War criminal Salauddin Quader Chowdhury buried at Chittagong’s Raujan

Executed war criminal Salauddin Quader Chowdhury was buried at Chittagong’s Raujan on Sunday morning.

Chittagong Bureaubdnews24.com
Published : 22 Nov 2015, 05:21 AM
Updated : 22 Nov 2015, 09:51 AM

Chowdhury, infamous as the ‘terror of Chittagong’ in 1971, was hanged at the Dhaka Central Jail just past midnight on Sunday.

Another war crimes convict, Jamaat leader Ali Ahsan Mohammad Mujahid, was executed simultaneously at 12:55am, said prison authorities.

An ambulance carrying the body of Chowdhury, a six-time MP and a former minister, left the prison for Chittagong around 2:55am.

The vehicle arrived at his ancestral home in Raujan’s Gahira village in Chittagong around 9am.

His son Hummam Quader Chowdhury received the body from the prison authorities.

He was buried at the family graveyard around 9:55am after a funeral prayer, which was conducted by Hifazat-e Islam leader Mahibulla Babunagri.

Chowdhury was found guilty by the war crimes tribunal in nine out of the 23 charges levelled against him by the prosecution.

In its verdict, delivered on Oct 1, 2013, the court sentenced him to death over four charges. He was given prison terms of different durations for the other charges.

The BNP Standing Committee member appealed against the decision in the Supreme Court.

The apex court’s verdict on July 29 this year acquitted him of one of the nine charges and upheld the sentences in the remaining eight.

The full verdict was published on Sep 30 after the Supreme Court judges had signed it.

The International Crimes Tribunal issued a death warrant for him the next day.

Chowdhury had then filed a plea with the apex court for a review of his sentence, which was rejected on Wednesday.

The last option to avoid the noose was a possible presidential clemency, which he had sought on Saturday. But that too was turned down.

His family, however, said that Salauddin Quader had not filed a mercy petition.

Speaking to the media after the burial, son Hummam Quader Chowdhury said his father had told him there was no question of seeking clemency.

"When I spoke to him yesterday, he said ‘Your 6 feet 2 inches tall father is a tiger; he can’t bow before anyone’.”

Hummam Quader alleged that the government had implemented an ‘illegal verdict’.

Salauddin Quader is the eldest son of AKM Fazlul Quader Chowdhury, a Muslim League leader who was in the 1960s a minister in the central government of Pakistan led by Field Marshal Ayub Khan and also speaker of its national assembly.

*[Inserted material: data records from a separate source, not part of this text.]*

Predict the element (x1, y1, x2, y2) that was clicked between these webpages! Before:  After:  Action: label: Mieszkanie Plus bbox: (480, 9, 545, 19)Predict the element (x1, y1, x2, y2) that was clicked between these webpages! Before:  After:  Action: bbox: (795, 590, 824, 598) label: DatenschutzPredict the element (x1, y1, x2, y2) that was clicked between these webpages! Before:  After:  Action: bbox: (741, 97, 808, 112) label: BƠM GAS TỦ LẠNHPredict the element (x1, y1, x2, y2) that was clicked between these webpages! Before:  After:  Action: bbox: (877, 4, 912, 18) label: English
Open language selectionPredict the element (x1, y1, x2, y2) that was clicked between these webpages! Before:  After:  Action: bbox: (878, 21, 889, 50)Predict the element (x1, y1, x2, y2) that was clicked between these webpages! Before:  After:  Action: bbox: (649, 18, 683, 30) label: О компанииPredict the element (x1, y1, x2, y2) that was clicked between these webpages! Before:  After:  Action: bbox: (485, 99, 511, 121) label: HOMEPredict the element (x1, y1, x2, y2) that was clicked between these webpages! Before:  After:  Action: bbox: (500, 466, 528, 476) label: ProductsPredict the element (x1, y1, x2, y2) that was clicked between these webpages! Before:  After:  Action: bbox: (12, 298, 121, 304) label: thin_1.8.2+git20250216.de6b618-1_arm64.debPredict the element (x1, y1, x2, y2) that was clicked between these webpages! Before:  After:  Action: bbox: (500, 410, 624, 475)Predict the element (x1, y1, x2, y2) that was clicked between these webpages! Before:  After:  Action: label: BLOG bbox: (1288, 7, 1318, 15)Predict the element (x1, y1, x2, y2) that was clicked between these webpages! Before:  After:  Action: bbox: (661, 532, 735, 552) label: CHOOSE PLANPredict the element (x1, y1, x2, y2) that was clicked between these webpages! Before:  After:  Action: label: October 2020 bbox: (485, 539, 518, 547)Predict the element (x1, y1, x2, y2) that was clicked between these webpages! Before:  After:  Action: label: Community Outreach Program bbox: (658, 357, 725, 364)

Fazlul Quader served as Pakistan’s acting president on Ayub’s trips abroad. In 1971, he and his son Salauddin actively collaborated with the Pakistan army in murdering Bengalis.

Salauddin Quader changed parties a few times before settling down in the BNP to become one of its key policymakers.

Ever at the centre of controversy with his remarks and actions, Salauddin Quader Chowdhury becomes the first BNP leader to walk the gallows for war crimes committed in 1971.